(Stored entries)
* * * * * * *
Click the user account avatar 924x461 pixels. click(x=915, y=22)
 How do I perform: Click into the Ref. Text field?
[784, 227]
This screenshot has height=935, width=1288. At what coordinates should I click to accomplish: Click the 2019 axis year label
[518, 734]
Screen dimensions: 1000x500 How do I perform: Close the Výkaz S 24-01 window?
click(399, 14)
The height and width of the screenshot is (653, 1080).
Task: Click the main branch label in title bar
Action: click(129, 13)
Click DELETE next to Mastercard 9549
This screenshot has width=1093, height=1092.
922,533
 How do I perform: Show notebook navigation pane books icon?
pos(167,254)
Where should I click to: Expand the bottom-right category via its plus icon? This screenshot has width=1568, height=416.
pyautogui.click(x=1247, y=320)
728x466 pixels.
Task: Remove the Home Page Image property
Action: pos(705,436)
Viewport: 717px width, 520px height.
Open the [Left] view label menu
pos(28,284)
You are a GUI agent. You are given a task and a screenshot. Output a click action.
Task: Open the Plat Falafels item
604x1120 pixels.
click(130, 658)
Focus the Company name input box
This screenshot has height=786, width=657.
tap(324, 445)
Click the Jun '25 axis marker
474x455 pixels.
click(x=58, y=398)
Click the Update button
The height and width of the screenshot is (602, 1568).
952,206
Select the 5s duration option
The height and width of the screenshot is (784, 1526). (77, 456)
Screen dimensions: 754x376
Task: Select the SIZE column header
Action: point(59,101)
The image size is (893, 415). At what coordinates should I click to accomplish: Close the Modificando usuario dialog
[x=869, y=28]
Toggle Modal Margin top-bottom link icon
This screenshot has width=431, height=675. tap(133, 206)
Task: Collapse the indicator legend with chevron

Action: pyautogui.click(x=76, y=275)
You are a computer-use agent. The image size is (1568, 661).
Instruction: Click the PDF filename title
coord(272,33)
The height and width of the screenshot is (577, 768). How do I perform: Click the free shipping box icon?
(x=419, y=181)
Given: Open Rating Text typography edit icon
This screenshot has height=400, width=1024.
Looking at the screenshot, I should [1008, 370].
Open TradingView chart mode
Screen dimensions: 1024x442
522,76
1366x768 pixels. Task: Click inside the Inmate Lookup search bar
* * * * * * *
● **Prompt**: Set down, exactly as they stand above, the lines starting with the line with "Open the [Left] view label menu" and going on through the line with "Focus the Company name input box", and no others.

● **Answer to this exercise**:
Open the [Left] view label menu
pos(28,284)
You are a GUI agent. You are given a task and a screenshot. Output a click action.
Task: Open the Plat Falafels item
604x1120 pixels.
click(130, 658)
Focus the Company name input box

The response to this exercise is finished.